Govt plans to privatise 48 PSEs

Will restructure PIA and PSM before their privatisation

ISLAMABAD - The PTI led government has planned to privatise 48 public sector entities (PSEs) including loss-making Pakistan International Airlines (PIA) and Pakistan Steel Mills (PSM) during its five years constitutional tenure.

Senior officials of the Privatization Commission have informed the National Assembly’s standing committee on privatisation about the privatization programme of the incumbent government. Secretary Privatization Commission Rizwan Malik briefed the committee that government has decided to privatize 48 public sector entities (PSEs) during its five years tenure.

He informed that government has planned to privatise PIA and PSM after restructuring them. The accumulative losses of PIA and PSM had surged to Rs400 billion and Rs200 billion respectively. He said that government would restructure the PIA and PSM before their privatization, as no one would be interested in purchasing these two PSEs in the existing conditions. “The government will privatize the PIA and PSM in second phase, which will take three to five years,” he added.

Govt is holding negotiations with 5-6 companies for selling PSM

Talking about the privatization of PSM, Secretary Privatization Commission said that government is holding negotiations with 5 to 6 companies for selling Pakistan Steel Mills, which had shutdown since July 2015. The companies are from China and Russia. He further informed that government wants to privatize the PSM on public private partnership. “The government is facing monthly loss of Rs400 million due to dysfunctional PSM”.

The committee was informed that government has shortlisted seven PSEs for the privatization in the first stage. Giving the details, he said that PSEs included First Women Bank, two RLNG power plants including Haveli Bhadar Shah and Balloki, government’s 18.5 percent shares in Mari Petroleum Company Limited through stock exchange, Lakhra Coal Mines and well as Services International Hotel Lahore and Jinnah Convention Centre Islamabad. These seven PSEs would be privatized in one and half or two years.

In the second phase, the government would privatize 41 PSEs including PIA and PSM that would take three to five years. Meanwhile, about 15 PSEs have been delisted from the Privatization Program.

Rizwan Malik informed that previous PML-N government had privatized five PSEs during its tenure from 2013 to 2018. The five transactions included of Habib Bank Limited (HBL), United Bank Limited (UBL), Allied Bank Limited (ABL), Pakistan Petroleum Limited (PPL) and National Power Construction Company (NPCC). The government had generated $1.7 billion through privatisation of these five PSEs.

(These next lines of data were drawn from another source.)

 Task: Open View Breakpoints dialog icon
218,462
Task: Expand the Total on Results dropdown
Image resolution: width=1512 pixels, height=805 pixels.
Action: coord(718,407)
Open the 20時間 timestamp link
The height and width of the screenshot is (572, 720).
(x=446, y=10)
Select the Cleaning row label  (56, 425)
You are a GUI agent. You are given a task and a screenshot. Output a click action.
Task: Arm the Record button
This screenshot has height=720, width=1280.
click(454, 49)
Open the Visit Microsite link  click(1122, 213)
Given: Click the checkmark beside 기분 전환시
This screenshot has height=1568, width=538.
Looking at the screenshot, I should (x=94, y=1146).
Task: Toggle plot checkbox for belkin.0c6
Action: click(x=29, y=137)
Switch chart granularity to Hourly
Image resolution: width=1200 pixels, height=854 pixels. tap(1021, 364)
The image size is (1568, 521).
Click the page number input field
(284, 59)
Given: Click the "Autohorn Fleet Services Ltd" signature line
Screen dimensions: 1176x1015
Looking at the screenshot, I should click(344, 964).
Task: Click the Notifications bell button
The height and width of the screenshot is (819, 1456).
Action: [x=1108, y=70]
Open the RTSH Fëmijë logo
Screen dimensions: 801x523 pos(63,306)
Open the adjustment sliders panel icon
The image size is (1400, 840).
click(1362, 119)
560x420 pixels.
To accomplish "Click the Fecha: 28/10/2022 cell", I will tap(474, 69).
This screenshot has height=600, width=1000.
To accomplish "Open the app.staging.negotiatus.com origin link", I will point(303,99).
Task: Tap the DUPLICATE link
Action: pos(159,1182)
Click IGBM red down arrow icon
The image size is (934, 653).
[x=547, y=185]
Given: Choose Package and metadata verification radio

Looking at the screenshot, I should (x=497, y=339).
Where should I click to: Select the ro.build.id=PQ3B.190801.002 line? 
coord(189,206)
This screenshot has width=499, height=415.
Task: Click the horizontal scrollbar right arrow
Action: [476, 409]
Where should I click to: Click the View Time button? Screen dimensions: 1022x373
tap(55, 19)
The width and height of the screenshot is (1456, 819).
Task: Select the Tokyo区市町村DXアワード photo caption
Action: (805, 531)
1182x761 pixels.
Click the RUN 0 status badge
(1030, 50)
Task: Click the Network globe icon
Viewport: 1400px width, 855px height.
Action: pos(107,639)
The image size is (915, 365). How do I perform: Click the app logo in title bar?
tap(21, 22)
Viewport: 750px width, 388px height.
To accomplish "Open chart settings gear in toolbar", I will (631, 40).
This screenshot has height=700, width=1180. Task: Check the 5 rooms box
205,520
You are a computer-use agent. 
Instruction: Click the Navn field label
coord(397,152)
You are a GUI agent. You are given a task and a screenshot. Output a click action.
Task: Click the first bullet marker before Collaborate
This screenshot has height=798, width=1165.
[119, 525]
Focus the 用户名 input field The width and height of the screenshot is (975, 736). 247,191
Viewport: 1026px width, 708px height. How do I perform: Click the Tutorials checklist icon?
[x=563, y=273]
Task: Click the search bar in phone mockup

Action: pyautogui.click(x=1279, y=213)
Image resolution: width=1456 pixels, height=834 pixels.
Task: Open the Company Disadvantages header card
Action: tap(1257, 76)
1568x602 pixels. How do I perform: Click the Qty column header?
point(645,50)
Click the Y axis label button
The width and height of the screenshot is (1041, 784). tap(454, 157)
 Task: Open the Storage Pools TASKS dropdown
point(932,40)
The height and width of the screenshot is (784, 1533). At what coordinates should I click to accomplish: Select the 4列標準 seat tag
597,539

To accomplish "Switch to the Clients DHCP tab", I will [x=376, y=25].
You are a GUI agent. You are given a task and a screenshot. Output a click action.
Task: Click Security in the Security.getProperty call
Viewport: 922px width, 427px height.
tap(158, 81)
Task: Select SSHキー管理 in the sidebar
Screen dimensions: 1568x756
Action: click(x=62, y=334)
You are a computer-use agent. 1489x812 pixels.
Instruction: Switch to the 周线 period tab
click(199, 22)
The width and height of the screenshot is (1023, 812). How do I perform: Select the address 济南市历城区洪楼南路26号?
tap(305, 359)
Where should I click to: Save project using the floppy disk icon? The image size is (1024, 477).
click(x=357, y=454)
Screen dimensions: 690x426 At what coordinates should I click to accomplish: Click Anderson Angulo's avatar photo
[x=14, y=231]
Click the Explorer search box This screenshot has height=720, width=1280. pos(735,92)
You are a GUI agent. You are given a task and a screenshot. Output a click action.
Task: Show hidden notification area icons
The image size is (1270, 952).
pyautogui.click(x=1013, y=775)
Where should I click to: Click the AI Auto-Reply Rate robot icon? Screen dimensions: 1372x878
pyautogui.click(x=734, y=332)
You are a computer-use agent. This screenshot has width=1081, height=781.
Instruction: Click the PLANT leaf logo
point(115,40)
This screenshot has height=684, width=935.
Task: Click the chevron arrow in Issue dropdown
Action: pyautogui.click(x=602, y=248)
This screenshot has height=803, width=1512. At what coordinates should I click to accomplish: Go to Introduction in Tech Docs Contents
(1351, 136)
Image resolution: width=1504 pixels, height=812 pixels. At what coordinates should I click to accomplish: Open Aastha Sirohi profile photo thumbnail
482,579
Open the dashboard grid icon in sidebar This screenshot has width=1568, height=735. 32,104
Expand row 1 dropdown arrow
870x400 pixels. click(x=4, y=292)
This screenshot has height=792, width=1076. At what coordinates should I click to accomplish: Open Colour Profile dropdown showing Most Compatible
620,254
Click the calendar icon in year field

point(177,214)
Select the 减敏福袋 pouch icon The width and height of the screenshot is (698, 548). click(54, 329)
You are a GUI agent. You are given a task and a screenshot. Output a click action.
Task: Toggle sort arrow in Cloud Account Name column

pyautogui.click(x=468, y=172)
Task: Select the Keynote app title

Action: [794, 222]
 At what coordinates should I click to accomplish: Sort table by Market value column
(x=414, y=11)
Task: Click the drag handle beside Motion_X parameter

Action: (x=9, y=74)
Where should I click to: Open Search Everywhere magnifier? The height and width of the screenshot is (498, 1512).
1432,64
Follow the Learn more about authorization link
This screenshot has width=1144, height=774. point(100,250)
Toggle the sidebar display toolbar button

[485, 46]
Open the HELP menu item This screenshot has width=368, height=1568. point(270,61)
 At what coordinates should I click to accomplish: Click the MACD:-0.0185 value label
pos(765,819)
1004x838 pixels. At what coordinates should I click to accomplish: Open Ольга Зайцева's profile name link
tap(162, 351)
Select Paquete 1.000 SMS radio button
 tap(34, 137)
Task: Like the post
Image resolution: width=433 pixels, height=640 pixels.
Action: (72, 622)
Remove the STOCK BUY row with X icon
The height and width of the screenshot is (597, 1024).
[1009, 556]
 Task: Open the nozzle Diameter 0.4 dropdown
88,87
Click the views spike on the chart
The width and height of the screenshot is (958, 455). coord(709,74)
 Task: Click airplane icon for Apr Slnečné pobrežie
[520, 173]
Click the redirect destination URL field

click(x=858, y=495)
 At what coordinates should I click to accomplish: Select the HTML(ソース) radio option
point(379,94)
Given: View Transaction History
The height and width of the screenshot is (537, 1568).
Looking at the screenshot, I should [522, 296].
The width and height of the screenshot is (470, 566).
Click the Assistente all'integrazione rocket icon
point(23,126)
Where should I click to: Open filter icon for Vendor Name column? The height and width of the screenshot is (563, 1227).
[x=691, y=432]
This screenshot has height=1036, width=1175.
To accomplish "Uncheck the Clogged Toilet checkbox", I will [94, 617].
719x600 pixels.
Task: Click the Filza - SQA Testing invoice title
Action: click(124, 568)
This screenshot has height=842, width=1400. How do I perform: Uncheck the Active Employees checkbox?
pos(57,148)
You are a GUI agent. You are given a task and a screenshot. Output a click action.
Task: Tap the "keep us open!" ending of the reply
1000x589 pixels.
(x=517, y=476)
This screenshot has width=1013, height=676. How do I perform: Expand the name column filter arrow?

 The government had divested 19.6 percent shares of the UBL in 2014, which generated Rs38.22 billion. Similarly, the government had divested the 70 million shares of PPL, and 131 million shares of ABL; it earned around Rs30 billion in the same year. Furthermore, the government had divested 610 million shares of HBL in 2015 that generated Rs102.4 billion for the national kitty. Meanwhile, the government had generated Rs2.5 billion by selling the shares of NPCC. Since then, no privatization had been completed.

He also informed that PPP government during its tenure from 2008 to 2013 had privatized a single public sector entity. The PML-Q had privatized 38 PSEs during its five years tenure from 2002 to 2007, which had generated Rs377 billion.

Secretary, Privatization Commission also briefed the Committee over the working and performance of the Division. He apprised that the Privatization Division has been working with a vision to make Privatization Commission a standard bearer in the ongoing struggle to revitalize and restructure Pakistan’s economy. The Ministry of Privatization is divided into two parts i.e. Privatization Division and Privatization Commission. The Ministry of Privatization was re-created in 2017. The functions allocated under the Rules of Business include Privatization policies, administration of Privatization Commission Ordinance, 2000, negotiations with International Organizations relating to the functions of Privatization in consultation with the Economic Affairs Division.

He further briefed the Committee that Privatization Commission comprises of Chairman, Secretary and Members of the Board with the functions including policy, legislation, restructuring, planning and implementation of privatization program, working under the supervision of Cabinet Committee on Privatization.